Аграрная история Древнего мира
Что касается этой последней, то, в противоположность Востоку (что объясняется состоянием материала источников), имеется только один (испорченный), чисто частный арендный документ, относящийся в Афинам, остальные — арендные договоры исключительно только с общественными корпорациями. Не подлежит сомнению только решительное преобладание аренды за строго определенную плату (feste Pacht) не только в Афинах, но и вообще на территории древней Эллады, в противоположность давно, по-видимому, отошедшей там совсем на задний план аренды из части продукта (Teilpacht), и распространенность денежной аренды (в особенности, конечно, в Аттике) в противоположность аренде за плату натурой или аренде смешанной. Затем столь же несомненной является, соответственно высокому размеру процента в древности, по нашим понятиям довольно умеренная высота оценки при капитализации земельных участков (арендная плата участка земли в чисто сельской местности в Фрии [309] составляет 8% оценочной стоимости этого участка; в других случаях отношение арендной платы к покупной цене невозможно установить, потому что в оценку входят не одни сельскохозяйственные объекты. Всегда гораздо более низкая плата при наследственной аренде — 4% или несколько выше — конечно, не идет в сравнение). Положение арендатора представляется, по сравнению с восточным и римским арендатором, сравнительно благоприятным, что, впрочем, может быть последствием того, что в сущности мы знаем, главным образом, примеры сдачи в аренду общественной земли. Сроки аренды, в тех случаях, когда они определены, в противоположность Востоку, сравнительно долгие — 5, нередко 10 лет. Встречаются, однако, и аренды бессрочные, следовательно, или пожизненные, или, наоборот, «at will» [на любое время]. Что арендатор был обязан обрабатывать землю, что обработка им взятой в аренду земли не только регламентировалась — что естественно — но и подвергалась при известных условиях рациональному контролю, это само собой понятно при аренде общественной земли; в какой мере это распространялось и на частные аренды, остается открытым.
◇ ◇ ◇ ◇ ◇ ◇ ◇
**ЗАДАНИЯ:**
• 1. Какую долю оценочной стоимости участка в сельской местности во Фрии составляет арендная плата, согласно отрывку об аграрной истории Древнего мира?
• 2. Переведите на английский предложение из отрывка об аграрной истории Древнего мира: «Сроки аренды, в тех случаях, когда они определены, в противоположность Востоку, сравнительно долгие — 5, нередко 10 лет».

**ДАННЫЕ:**
◇ ◇ ◇ ◇ ◇ ◇ ◇
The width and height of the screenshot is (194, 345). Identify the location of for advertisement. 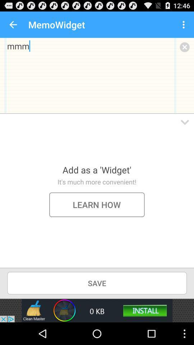
(97, 310).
◇ ◇ ◇ ◇ ◇ ◇ ◇
**РЕШЕНИЯ ПО ЗАДАНИЯМ:**
• 1. 8% оценочной стоимости участка.

• 2. Lease terms, in those cases where they are specified, are comparatively long, in contrast to the East: 5, and often 10 years.